For our example, let’s use regular for step_type with a 10 kyr step interval. This function returns a list. Let’s call that list ai_out.

ai_out <- age_index(load_proxy = lf_out, age_units = 'kyr', step_type = 'regular', step_int = 10)

Adjusting and Loading Prior Distributions

Adjusting parameter values and priors used in the MCMC inversion

Many of the parameter values, including those that define priors, can be revised using parms_foram_adjust function. There are two arguments in this function, parms2change and change_values. For parms2change provide a vector of character strings for the parameters you would like to adjust from default values. For change_values argument, provide a vector of numeric values which correspond to the parameter names in parms2change.

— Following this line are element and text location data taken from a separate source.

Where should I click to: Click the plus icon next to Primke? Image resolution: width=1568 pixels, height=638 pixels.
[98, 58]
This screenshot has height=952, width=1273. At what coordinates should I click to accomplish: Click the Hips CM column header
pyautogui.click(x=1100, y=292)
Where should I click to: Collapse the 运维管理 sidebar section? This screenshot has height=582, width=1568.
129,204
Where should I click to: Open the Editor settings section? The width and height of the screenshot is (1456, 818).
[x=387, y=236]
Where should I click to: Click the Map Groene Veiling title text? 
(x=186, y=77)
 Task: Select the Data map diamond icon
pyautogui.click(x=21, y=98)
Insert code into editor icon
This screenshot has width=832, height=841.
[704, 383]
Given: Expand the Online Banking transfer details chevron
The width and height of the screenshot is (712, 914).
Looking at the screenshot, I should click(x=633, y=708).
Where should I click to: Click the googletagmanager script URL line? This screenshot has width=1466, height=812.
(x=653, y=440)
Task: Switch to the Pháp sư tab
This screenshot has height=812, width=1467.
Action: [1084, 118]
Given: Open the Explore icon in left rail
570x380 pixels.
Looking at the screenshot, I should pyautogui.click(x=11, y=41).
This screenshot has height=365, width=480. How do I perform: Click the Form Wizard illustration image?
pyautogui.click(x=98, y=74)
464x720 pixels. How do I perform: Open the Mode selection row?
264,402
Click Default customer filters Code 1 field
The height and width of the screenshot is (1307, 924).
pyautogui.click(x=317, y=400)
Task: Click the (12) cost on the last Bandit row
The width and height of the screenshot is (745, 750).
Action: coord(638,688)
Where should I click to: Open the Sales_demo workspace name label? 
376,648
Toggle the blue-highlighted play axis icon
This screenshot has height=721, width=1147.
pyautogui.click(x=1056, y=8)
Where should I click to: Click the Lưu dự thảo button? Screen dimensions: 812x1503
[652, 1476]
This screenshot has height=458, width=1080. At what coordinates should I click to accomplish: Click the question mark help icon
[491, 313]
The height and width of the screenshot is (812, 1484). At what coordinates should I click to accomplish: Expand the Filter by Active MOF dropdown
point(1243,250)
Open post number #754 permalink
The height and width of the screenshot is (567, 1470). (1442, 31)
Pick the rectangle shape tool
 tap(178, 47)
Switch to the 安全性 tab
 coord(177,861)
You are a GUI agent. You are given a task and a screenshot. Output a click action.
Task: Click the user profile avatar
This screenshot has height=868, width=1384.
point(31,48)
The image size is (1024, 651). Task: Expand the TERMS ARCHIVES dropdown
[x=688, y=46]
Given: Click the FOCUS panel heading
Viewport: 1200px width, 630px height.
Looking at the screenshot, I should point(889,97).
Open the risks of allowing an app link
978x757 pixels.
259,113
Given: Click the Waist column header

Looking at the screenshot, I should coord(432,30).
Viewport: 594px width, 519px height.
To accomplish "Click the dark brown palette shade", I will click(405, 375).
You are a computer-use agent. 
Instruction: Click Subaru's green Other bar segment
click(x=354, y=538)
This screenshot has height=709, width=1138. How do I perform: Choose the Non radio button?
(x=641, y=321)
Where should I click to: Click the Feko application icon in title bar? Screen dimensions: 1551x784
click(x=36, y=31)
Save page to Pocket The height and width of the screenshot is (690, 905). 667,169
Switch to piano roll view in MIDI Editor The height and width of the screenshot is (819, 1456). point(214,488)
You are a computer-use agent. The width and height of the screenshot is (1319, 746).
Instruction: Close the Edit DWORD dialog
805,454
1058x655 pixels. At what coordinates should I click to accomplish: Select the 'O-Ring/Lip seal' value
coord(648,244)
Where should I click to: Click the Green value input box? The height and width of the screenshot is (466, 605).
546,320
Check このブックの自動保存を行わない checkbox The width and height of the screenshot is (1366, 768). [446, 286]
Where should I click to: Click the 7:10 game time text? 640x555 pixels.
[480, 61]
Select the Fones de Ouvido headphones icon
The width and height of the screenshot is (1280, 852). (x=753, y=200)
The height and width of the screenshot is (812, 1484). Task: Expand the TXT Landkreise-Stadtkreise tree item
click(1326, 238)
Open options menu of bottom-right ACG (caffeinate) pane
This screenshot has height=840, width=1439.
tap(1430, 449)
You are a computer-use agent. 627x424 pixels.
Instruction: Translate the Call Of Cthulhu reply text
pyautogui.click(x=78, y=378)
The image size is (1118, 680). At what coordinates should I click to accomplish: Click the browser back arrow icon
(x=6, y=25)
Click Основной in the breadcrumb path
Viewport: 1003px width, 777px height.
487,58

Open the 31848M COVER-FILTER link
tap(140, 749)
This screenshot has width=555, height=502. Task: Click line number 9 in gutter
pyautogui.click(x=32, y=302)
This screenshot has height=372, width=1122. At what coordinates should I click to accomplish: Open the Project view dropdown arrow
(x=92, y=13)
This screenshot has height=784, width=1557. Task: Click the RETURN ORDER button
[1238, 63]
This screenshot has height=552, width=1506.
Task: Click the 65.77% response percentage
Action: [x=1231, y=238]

The user-changeable parameters are listed in the help documentation of this function (type ?parms_foram_adj). For environmental variables, BPER defaults to distributions typical of mid- to low- latitudes in the earliest Eocene. The user is expected to adjust environmental priors to values consistent with their study interval and locality. You can take a look at all of the default values for all of the user-accessible parameters by opening up one of the package system files. To do this, type in the console:

file.edit(system.file("extdata", "parms_in_foram.R", package = "BPER"))

To demonstrate how to adjust these parameters, we will change the parameters which define the prior distribution of the % of secondary calcite for the diagenetic correction on d18O. We will keep the remaining parameter values unchanged since these are consistent with our study interval and location.

parm_names <- c("seccal", "seccal.sd")
parm_values <- c(60, 5)

parms_foram_adj <- parms_foram_adj(parms2change = parm_names, change_values = parm_values)

Loading parameter values and priors used in the MCMC inversion

Next, load in any adjustments to default parameter and prior values. You may load in the adjusted parameters using the parms_foram_adj argument in the priors_foram function. This is what we will do for this example, however, you can leave this argument empty to maintain the default model parameter values.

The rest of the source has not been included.